My experiences with online therapy over the last nine (9) years has now been transformed into a completely online and/or phone practice. I am in a high risk group for this virus, so it’s likely a long term transitional period for my office.

Unequal access

There is unequal access to online mental health service, despite the wide ownership of smartphones. Vulnerable populations, including the unemployed, are hit the hardest and the least well served.

Case presentation

I recently re-opened a case history presentation I delivered eight years ago to a continuing education event. It focused on a case which began (as was typical) in my office in Seattle. The client relocated quite suddenly near the end of treatment. Therapy via streaming video was a way to terminate the case more gradually.

The difference

The differences noted by the client (in a nice piece of mapping) were:

  • “worked well as a transition to a new home”
  • “strange mixture of therapy being more intimate and also more detached”
  • “casual – therapist seeing me in my home”
  • “not ‘face-to-face’ in the same location – different environments”
  • “slowly the physical distance seemed to create an emotional distance”  

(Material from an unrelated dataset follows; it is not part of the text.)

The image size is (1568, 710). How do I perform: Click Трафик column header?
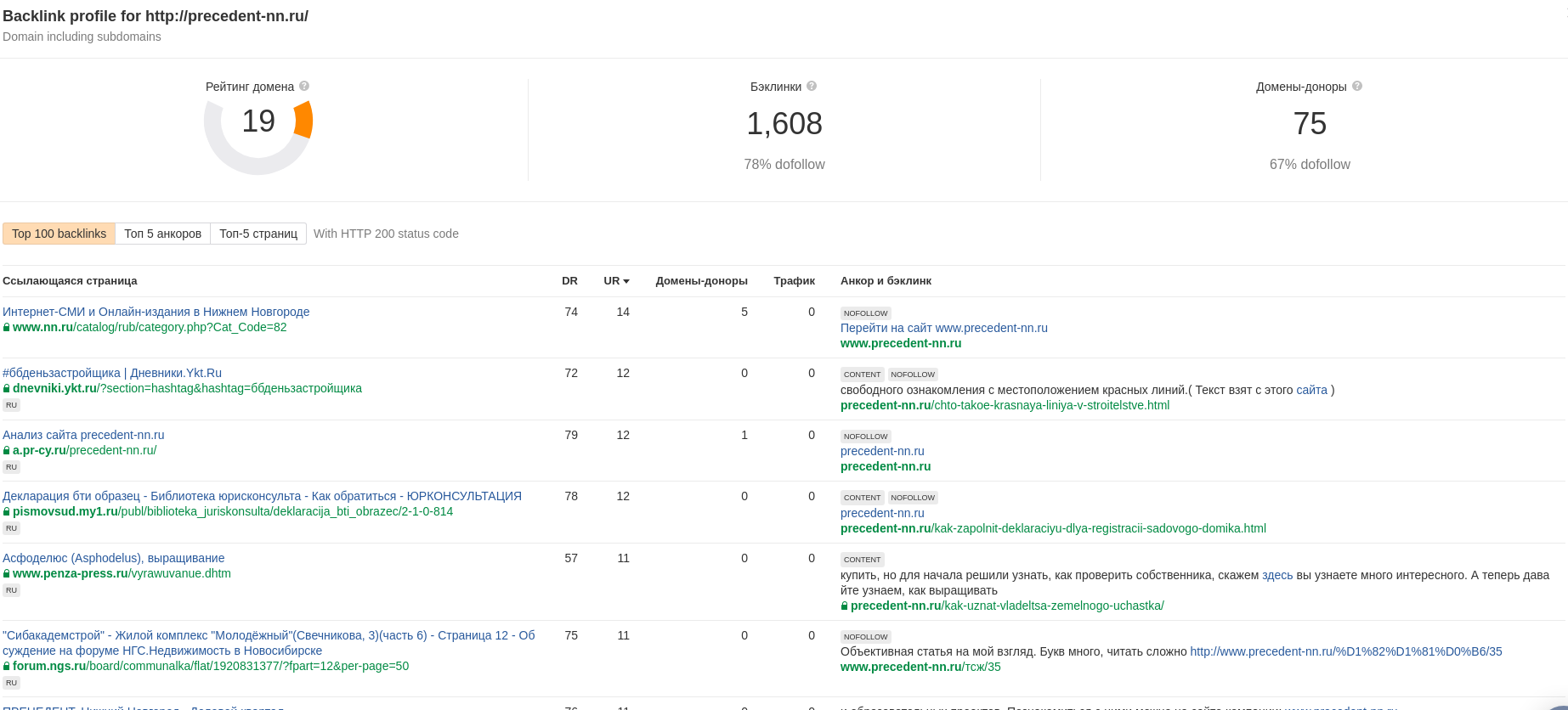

The obvious differences between office and online environment and “depth of presence” is there. At the time, colleagues usually had no experience working online. Many had phone experience, which was applicable.

Today’s circumstances

Necessity, in the form of COVID-19, is the mother of re-invention. There’s not currently an office alternative that’s safe enough for all parties and society. So the comparison to office therapy is temporarily suspended.

Therapy gets tested

In order to maintain a change-oriented client connection, therapy must always have a certain drive or efficiency. Strong foundations in relationship, built through interactivity, creates more effective therapy. Personallly, I find that online and phone work refocuses me on core skills of delivering a differentiation-based, developmentally-focused therapy.

Photo: Richard Masoner

Outreach to your home

My clients have generally located themselves in rooms or areas that are quiet and separate. Pets sometimes intervene. I’m reminded of a period in my training when I did outreach therapy, traveling to people’s homes. That was a great experience, and so is this modality, for similar reasons.

Relationship therapy advantages

The ability to do multi-partner therapy definitely increases with streaming video. Consensually non-monogamous (CNM) partners have an easier time coming together in one appointment. Couples doing therapy usually sit next to one another, which is a typical position for them in therapy (although in my office they sit separately.)

Research status

There’s quite a bit of research and professional writing about “tele-mental” health services. Topics include specific populations, different countries, program development, and a number of limited scope outcome studies.

Access over quality

There’s very little research in terms of quality or effectiveness. That’s because the advent of streaming video therapy has been more about increasing the public’s access to psychotherapy, rather than the qualities of the therapy itself.

There’s a likelihood that ‘better’ therapists will do better online therapy – but that’s not a given! I know from personal experience that some seasoned professionals do not adapt well to the medium.

Different focus

I agree that online video quality does reduce some interpersonal richness and detail (due to the frame rate) of physical presence. It also focuses attention onto the head and shoulders. A client might find that more relaxing every bit as much as finding it limiting.

Greater familiarity

Many folks are more comfortable with streaming video because of many hours spent with it at work. To them, live video interaction is a more integrated part of their reality. As my client said above, it’s more and less intimate all at once.